Stated exercise
Transcribe each line of the following data exactly, with no changes.

Data to process
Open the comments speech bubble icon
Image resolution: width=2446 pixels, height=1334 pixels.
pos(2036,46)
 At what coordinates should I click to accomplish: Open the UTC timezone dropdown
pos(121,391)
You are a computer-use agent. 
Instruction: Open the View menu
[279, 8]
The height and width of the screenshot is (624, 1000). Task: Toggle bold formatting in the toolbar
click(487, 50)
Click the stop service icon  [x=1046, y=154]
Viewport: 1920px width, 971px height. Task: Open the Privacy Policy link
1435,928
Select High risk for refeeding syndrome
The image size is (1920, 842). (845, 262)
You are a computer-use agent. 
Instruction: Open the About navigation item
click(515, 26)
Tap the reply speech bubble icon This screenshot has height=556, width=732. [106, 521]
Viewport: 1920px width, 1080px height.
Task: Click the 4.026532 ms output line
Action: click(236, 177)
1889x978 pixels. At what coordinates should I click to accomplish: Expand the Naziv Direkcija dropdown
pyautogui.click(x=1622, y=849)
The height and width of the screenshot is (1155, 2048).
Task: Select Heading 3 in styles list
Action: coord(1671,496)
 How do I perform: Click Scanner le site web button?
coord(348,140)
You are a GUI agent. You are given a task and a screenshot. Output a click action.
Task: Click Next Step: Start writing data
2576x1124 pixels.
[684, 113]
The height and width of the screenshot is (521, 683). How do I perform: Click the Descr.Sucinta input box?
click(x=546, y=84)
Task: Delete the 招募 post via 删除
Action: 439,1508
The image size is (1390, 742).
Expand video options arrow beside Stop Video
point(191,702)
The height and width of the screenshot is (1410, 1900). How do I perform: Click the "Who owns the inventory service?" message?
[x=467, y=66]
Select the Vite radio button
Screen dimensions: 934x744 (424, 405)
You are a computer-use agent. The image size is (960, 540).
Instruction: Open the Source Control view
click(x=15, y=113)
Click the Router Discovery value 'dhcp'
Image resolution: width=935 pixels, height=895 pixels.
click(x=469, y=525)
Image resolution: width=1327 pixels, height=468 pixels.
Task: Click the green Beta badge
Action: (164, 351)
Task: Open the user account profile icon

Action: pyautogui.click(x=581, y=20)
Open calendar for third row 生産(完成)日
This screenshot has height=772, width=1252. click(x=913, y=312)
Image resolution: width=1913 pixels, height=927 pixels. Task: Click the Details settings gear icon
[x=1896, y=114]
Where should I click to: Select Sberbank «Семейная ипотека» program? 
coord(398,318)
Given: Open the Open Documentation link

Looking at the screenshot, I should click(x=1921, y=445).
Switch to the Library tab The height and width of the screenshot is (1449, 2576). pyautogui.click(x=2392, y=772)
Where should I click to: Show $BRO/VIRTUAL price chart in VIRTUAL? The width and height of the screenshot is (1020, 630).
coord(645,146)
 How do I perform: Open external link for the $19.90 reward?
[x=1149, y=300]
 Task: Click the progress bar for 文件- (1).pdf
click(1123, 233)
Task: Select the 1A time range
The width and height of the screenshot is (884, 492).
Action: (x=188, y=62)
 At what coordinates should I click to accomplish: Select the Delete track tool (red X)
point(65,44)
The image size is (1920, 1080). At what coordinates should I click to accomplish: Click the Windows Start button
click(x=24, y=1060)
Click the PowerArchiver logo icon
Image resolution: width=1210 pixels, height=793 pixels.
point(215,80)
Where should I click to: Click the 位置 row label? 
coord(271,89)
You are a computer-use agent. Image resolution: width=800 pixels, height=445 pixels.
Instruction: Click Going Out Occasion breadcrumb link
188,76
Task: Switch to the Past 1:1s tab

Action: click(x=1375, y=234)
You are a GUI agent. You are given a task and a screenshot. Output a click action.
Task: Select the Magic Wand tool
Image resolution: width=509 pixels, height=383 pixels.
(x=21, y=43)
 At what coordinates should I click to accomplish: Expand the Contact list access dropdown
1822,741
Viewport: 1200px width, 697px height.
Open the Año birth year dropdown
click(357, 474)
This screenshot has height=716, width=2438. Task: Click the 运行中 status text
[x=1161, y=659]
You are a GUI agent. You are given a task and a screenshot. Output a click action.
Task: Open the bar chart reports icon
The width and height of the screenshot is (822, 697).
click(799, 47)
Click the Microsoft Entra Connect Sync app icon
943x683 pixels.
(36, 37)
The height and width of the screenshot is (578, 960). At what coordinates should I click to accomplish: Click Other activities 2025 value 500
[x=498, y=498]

Correct response
Open the comments speech bubble icon
Image resolution: width=2446 pixels, height=1334 pixels.
pos(2036,46)
 At what coordinates should I click to accomplish: Open the UTC timezone dropdown
pos(121,391)
You are a computer-use agent. 
Instruction: Open the View menu
[279, 8]
The height and width of the screenshot is (624, 1000). Task: Toggle bold formatting in the toolbar
click(487, 50)
Click the stop service icon  [x=1046, y=154]
Viewport: 1920px width, 971px height. Task: Open the Privacy Policy link
1435,928
Select High risk for refeeding syndrome
The image size is (1920, 842). (845, 262)
You are a computer-use agent. 
Instruction: Open the About navigation item
click(515, 26)
Tap the reply speech bubble icon This screenshot has height=556, width=732. [106, 521]
Viewport: 1920px width, 1080px height.
Task: Click the 4.026532 ms output line
Action: click(236, 177)
1889x978 pixels. At what coordinates should I click to accomplish: Expand the Naziv Direkcija dropdown
pyautogui.click(x=1622, y=849)
The height and width of the screenshot is (1155, 2048).
Task: Select Heading 3 in styles list
Action: coord(1671,496)
 How do I perform: Click Scanner le site web button?
coord(348,140)
You are a GUI agent. You are given a task and a screenshot. Output a click action.
Task: Click Next Step: Start writing data
2576x1124 pixels.
[684, 113]
The height and width of the screenshot is (521, 683). How do I perform: Click the Descr.Sucinta input box?
click(x=546, y=84)
Task: Delete the 招募 post via 删除
Action: 439,1508
The image size is (1390, 742).
Expand video options arrow beside Stop Video
point(191,702)
The height and width of the screenshot is (1410, 1900). How do I perform: Click the "Who owns the inventory service?" message?
[x=467, y=66]
Select the Vite radio button
Screen dimensions: 934x744 (424, 405)
You are a computer-use agent. The image size is (960, 540).
Instruction: Open the Source Control view
click(x=15, y=113)
Click the Router Discovery value 'dhcp'
Image resolution: width=935 pixels, height=895 pixels.
click(x=469, y=525)
Image resolution: width=1327 pixels, height=468 pixels.
Task: Click the green Beta badge
Action: (164, 351)
Task: Open the user account profile icon

Action: pyautogui.click(x=581, y=20)
Open calendar for third row 生産(完成)日
This screenshot has height=772, width=1252. click(x=913, y=312)
Image resolution: width=1913 pixels, height=927 pixels. Task: Click the Details settings gear icon
[x=1896, y=114]
Where should I click to: Select Sberbank «Семейная ипотека» program? 
coord(398,318)
Given: Open the Open Documentation link

Looking at the screenshot, I should click(x=1921, y=445).
Switch to the Library tab The height and width of the screenshot is (1449, 2576). pyautogui.click(x=2392, y=772)
Where should I click to: Show $BRO/VIRTUAL price chart in VIRTUAL? The width and height of the screenshot is (1020, 630).
coord(645,146)
 How do I perform: Open external link for the $19.90 reward?
[x=1149, y=300]
 Task: Click the progress bar for 文件- (1).pdf
click(1123, 233)
Task: Select the 1A time range
The width and height of the screenshot is (884, 492).
Action: (x=188, y=62)
 At what coordinates should I click to accomplish: Select the Delete track tool (red X)
point(65,44)
The image size is (1920, 1080). At what coordinates should I click to accomplish: Click the Windows Start button
click(x=24, y=1060)
Click the PowerArchiver logo icon
Image resolution: width=1210 pixels, height=793 pixels.
point(215,80)
Where should I click to: Click the 位置 row label? 
coord(271,89)
You are a computer-use agent. Image resolution: width=800 pixels, height=445 pixels.
Instruction: Click Going Out Occasion breadcrumb link
188,76
Task: Switch to the Past 1:1s tab

Action: click(x=1375, y=234)
You are a GUI agent. You are given a task and a screenshot. Output a click action.
Task: Select the Magic Wand tool
Image resolution: width=509 pixels, height=383 pixels.
(x=21, y=43)
 At what coordinates should I click to accomplish: Expand the Contact list access dropdown
1822,741
Viewport: 1200px width, 697px height.
Open the Año birth year dropdown
click(357, 474)
This screenshot has height=716, width=2438. Task: Click the 运行中 status text
[x=1161, y=659]
You are a GUI agent. You are given a task and a screenshot. Output a click action.
Task: Open the bar chart reports icon
The width and height of the screenshot is (822, 697).
click(799, 47)
Click the Microsoft Entra Connect Sync app icon
943x683 pixels.
(36, 37)
The height and width of the screenshot is (578, 960). At what coordinates should I click to accomplish: Click Other activities 2025 value 500
[x=498, y=498]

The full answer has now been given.